Johann Galle was a German astronomer who started work as assistant to Johann Franz Encke at the Berlin Observatory in 1835. Galle's PhD thesis, finished in 1845, was a critic of Ole Romer's 1706 observations of Uranus. Galle sent a copy of his thesis to Urbain Le Verrier in Paris and, one year later, Le Verrier's reply was received. Le Verrier's letter suggested that Galle point his telescope at a specific section of the sky over a certain period of time. He predicted that a new planet would be found. Galle asked permission from Encke to use the observatory telescope and, on the given night, Galle and a Danish astronomer, Henrich Louis d'Arrest, set to work. Galle used the telescope and d'Arrest studied the star charts. Not too long into their search, the new planet had been found.

Although Galle is often credited with the discovery of planet Neptune, if it had not been for the mathematicians, he would never have known where to look to find it. In fact, Galle was not the first to observe the planet. Galileo had recorded it, as had the astronomers John Herschel, Lalande and Von Lamont. However, when it had been previously observed, it had been recorded erroneously as a star.

 

Johann Galle

Johann Gottfried Galle.
© Deusches Museum.

 

In fact, the credit for the discovery of the planet Neptune probably belongs to two mathematicians; John Crouch Adams in England and Urbain Le Verrier in France. Both men were working on the same problem independently. They were investigating the reason for the perturbations in the orbit of the planet Uranus. Using Newton's laws of gravity they correctly predicted that the small irregularities observed in Uranus's orbit was most probably due to another planet, as yet unidentified.
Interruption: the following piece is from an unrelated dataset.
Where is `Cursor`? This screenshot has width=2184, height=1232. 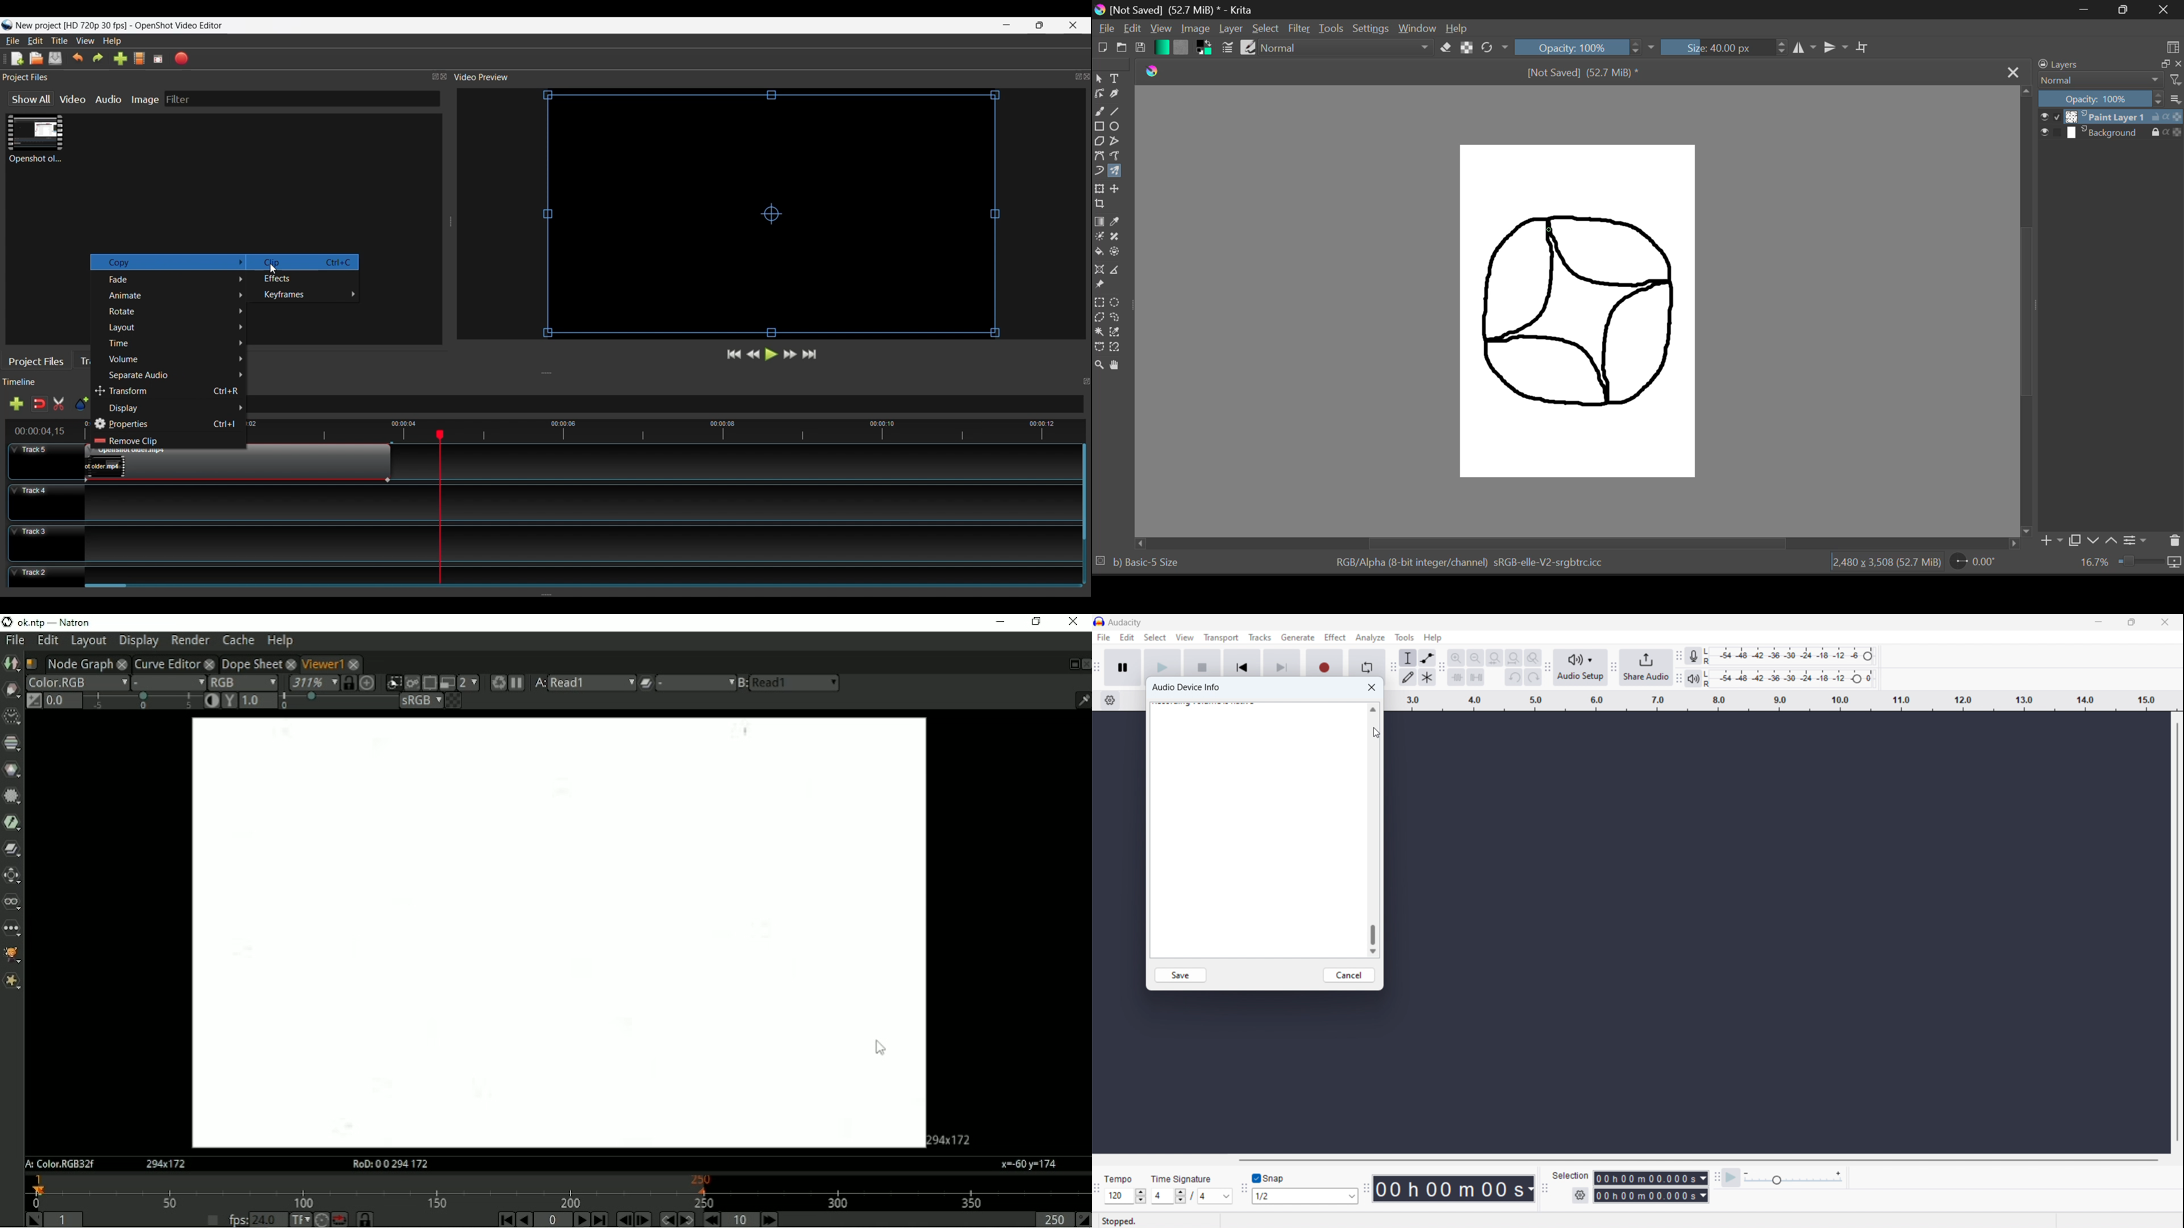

They even manage to work out the orbit of Planet X which meant that they could predict where and when it would appear in the sky.

Adams was one year ahead of Le Verrier in his work. However, the Director of the Cambridge Observatory, James Callis, had first refused to look for the new planet and, consequently, missed the chance of the discovery. It was Galle, following instructions from Le Verrier who took the credit.

The British astronomer, John Herschel, refuted the French claim that Le Verrier had calculated the planet's position by declaring that Adams had done so months before. The French were furious. The Royal Academy was equally furious with James Callis and the Royal Astronomer, George Airy, for not seeking out the planet when Adams had asked them to!

As for Johann Galle, in 1851 he took up the post of Professor of Astronomy and Director of the Observatory in Breslau (now Wroclaw), in Poland. His son Andreas worked as his assistant and, together, they published a list of 414 comets in 1894. Galle had discovered three of these. He is also credited with discovering the crêpe ring of Saturn. He has a moon crater named after him as well as Neptune's ring.